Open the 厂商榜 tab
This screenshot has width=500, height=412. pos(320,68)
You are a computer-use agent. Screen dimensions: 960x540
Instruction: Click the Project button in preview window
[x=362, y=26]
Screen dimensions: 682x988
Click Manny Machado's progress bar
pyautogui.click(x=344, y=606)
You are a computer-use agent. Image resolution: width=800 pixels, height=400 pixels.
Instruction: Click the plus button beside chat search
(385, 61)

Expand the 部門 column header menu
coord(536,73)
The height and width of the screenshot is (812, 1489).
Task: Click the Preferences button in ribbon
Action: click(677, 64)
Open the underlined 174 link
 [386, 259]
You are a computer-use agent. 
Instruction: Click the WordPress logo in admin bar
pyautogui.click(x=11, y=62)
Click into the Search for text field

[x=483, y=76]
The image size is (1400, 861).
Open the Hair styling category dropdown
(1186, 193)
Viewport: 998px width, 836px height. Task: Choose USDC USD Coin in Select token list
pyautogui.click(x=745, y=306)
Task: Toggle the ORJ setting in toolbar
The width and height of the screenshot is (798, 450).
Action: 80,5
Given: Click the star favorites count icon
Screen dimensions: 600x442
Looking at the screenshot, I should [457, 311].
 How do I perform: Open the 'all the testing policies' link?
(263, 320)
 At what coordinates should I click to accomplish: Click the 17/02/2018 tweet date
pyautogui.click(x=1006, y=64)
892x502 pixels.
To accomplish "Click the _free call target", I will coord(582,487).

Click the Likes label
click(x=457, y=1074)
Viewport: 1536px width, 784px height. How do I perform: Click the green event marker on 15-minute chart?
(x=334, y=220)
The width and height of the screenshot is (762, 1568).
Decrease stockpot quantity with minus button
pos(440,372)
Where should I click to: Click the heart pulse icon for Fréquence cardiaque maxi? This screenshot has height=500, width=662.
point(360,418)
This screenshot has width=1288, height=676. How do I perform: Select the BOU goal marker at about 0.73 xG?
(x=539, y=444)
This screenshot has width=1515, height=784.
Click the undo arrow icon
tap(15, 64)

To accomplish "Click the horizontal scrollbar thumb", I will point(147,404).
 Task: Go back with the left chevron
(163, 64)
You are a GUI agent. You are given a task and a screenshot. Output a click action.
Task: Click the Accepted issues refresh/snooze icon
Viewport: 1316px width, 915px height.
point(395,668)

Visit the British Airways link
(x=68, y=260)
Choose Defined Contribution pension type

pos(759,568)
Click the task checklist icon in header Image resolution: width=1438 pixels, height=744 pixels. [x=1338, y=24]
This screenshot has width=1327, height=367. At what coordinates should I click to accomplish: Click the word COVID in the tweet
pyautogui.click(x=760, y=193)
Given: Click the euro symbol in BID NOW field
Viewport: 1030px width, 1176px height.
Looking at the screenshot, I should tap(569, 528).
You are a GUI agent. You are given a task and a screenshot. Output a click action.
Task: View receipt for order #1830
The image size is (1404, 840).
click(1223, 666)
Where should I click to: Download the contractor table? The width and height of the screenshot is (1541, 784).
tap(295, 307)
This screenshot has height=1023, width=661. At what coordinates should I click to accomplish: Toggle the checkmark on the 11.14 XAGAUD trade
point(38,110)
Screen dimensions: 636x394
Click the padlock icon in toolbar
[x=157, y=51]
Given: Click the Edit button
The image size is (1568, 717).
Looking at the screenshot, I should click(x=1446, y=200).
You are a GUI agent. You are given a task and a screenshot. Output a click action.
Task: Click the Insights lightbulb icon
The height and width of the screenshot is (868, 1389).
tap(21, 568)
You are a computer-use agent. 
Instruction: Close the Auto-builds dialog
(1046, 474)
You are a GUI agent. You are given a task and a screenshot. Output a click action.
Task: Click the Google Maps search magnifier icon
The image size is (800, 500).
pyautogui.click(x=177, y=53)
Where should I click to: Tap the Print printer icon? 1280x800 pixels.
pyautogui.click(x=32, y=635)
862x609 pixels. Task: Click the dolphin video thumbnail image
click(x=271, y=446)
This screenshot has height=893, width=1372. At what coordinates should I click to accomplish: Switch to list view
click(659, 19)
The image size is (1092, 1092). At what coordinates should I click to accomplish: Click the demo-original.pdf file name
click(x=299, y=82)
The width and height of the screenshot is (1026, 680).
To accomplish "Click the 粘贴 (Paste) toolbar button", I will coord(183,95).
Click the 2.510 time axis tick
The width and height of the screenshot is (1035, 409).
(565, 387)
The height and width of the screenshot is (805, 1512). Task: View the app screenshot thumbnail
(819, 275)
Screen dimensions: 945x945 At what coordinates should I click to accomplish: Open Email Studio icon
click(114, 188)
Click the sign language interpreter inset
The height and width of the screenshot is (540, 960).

•••••

Turn the lines above into a Markdown table, skipping the blank ones, with a column No. for the row number and a column Line for the line.

| No. | Line |
|---|---|
| 1 | Open the 厂商榜 tab |
| 2 | This screenshot has width=500, height=412. pos(320,68) |
| 3 | You are a computer-use agent. Screen dimensions: 960x540 |
| 4 | Instruction: Click the Project button in preview window |
| 5 | [x=362, y=26] |
| 6 | Screen dimensions: 682x988 |
| 7 | Click Manny Machado's progress bar |
| 8 | pyautogui.click(x=344, y=606) |
| 9 | You are a computer-use agent. Image resolution: width=800 pixels, height=400 pixels. |
| 10 | Instruction: Click the plus button beside chat search |
| 11 | (385, 61) |
| 12 | Expand the 部門 column header menu |
| 13 | coord(536,73) |
| 14 | The height and width of the screenshot is (812, 1489). |
| 15 | Task: Click the Preferences button in ribbon |
| 16 | Action: click(677, 64) |
| 17 | Open the underlined 174 link |
| 18 |  [386, 259] |
| 19 | You are a computer-use agent.  |
| 20 | Instruction: Click the WordPress logo in admin bar |
| 21 | pyautogui.click(x=11, y=62) |
| 22 | Click into the Search for text field |
| 23 | [x=483, y=76] |
| 24 | The image size is (1400, 861). |
| 25 | Open the Hair styling category dropdown |
| 26 | (1186, 193) |
| 27 | Viewport: 998px width, 836px height. Task: Choose USDC USD Coin in Select token list |
| 28 | pyautogui.click(x=745, y=306) |
| 29 | Task: Toggle the ORJ setting in toolbar |
| 30 | The width and height of the screenshot is (798, 450). |
| 31 | Action: 80,5 |
| 32 | Given: Click the star favorites count icon |
| 33 | Screen dimensions: 600x442 |
| 34 | Looking at the screenshot, I should [457, 311]. |
| 35 |  How do I perform: Open the 'all the testing policies' link? |
| 36 | (263, 320) |
| 37 |  At what coordinates should I click to accomplish: Click the 17/02/2018 tweet date |
| 38 | pyautogui.click(x=1006, y=64) |
| 39 | 892x502 pixels. |
| 40 | To accomplish "Click the _free call target", I will coord(582,487). |
| 41 | Click the Likes label |
| 42 | click(x=457, y=1074) |
| 43 | Viewport: 1536px width, 784px height. How do I perform: Click the green event marker on 15-minute chart? |
| 44 | (x=334, y=220) |
| 45 | The width and height of the screenshot is (762, 1568). |
| 46 | Decrease stockpot quantity with minus button |
| 47 | pos(440,372) |
| 48 | Where should I click to: Click the heart pulse icon for Fréquence cardiaque maxi? This screenshot has height=500, width=662. |
| 49 | point(360,418) |
| 50 | This screenshot has width=1288, height=676. How do I perform: Select the BOU goal marker at about 0.73 xG? |
| 51 | (x=539, y=444) |
| 52 | This screenshot has width=1515, height=784. |
| 53 | Click the undo arrow icon |
| 54 | tap(15, 64) |
| 55 | To accomplish "Click the horizontal scrollbar thumb", I will point(147,404). |
| 56 |  Task: Go back with the left chevron |
| 57 | (163, 64) |
| 58 | You are a GUI agent. You are given a task and a screenshot. Output a click action. |
| 59 | Task: Click the Accepted issues refresh/snooze icon |
| 60 | Viewport: 1316px width, 915px height. |
| 61 | point(395,668) |
| 62 | Visit the British Airways link |
| 63 | (x=68, y=260) |
| 64 | Choose Defined Contribution pension type |
| 65 | pos(759,568) |
| 66 | Click the task checklist icon in header Image resolution: width=1438 pixels, height=744 pixels. [x=1338, y=24] |
| 67 | This screenshot has width=1327, height=367. At what coordinates should I click to accomplish: Click the word COVID in the tweet |
| 68 | pyautogui.click(x=760, y=193) |
| 69 | Given: Click the euro symbol in BID NOW field |
| 70 | Viewport: 1030px width, 1176px height. |
| 71 | Looking at the screenshot, I should tap(569, 528). |
| 72 | You are a GUI agent. You are given a task and a screenshot. Output a click action. |
| 73 | Task: View receipt for order #1830 |
| 74 | The image size is (1404, 840). |
| 75 | click(1223, 666) |
| 76 | Where should I click to: Download the contractor table? The width and height of the screenshot is (1541, 784). |
| 77 | tap(295, 307) |
| 78 | This screenshot has height=1023, width=661. At what coordinates should I click to accomplish: Toggle the checkmark on the 11.14 XAGAUD trade |
| 79 | point(38,110) |
| 80 | Screen dimensions: 636x394 |
| 81 | Click the padlock icon in toolbar |
| 82 | [x=157, y=51] |
| 83 | Given: Click the Edit button |
| 84 | The image size is (1568, 717). |
| 85 | Looking at the screenshot, I should click(x=1446, y=200). |
| 86 | You are a GUI agent. You are given a task and a screenshot. Output a click action. |
| 87 | Task: Click the Insights lightbulb icon |
| 88 | The height and width of the screenshot is (868, 1389). |
| 89 | tap(21, 568) |
| 90 | You are a computer-use agent.  |
| 91 | Instruction: Close the Auto-builds dialog |
| 92 | (1046, 474) |
| 93 | You are a GUI agent. You are given a task and a screenshot. Output a click action. |
| 94 | Task: Click the Google Maps search magnifier icon |
| 95 | The image size is (800, 500). |
| 96 | pyautogui.click(x=177, y=53) |
| 97 | Where should I click to: Tap the Print printer icon? 1280x800 pixels. |
| 98 | pyautogui.click(x=32, y=635) |
| 99 | 862x609 pixels. Task: Click the dolphin video thumbnail image |
| 100 | click(x=271, y=446) |
| 101 | This screenshot has height=893, width=1372. At what coordinates should I click to accomplish: Switch to list view |
| 102 | click(659, 19) |
| 103 | The image size is (1092, 1092). At what coordinates should I click to accomplish: Click the demo-original.pdf file name |
| 104 | click(x=299, y=82) |
| 105 | The width and height of the screenshot is (1026, 680). |
| 106 | To accomplish "Click the 粘贴 (Paste) toolbar button", I will coord(183,95). |
| 107 | Click the 2.510 time axis tick |
| 108 | The width and height of the screenshot is (1035, 409). |
| 109 | (565, 387) |
| 110 | The height and width of the screenshot is (805, 1512). Task: View the app screenshot thumbnail |
| 111 | (819, 275) |
| 112 | Screen dimensions: 945x945 At what coordinates should I click to accomplish: Open Email Studio icon |
| 113 | click(114, 188) |
| 114 | Click the sign language interpreter inset |
| 115 | The height and width of the screenshot is (540, 960). |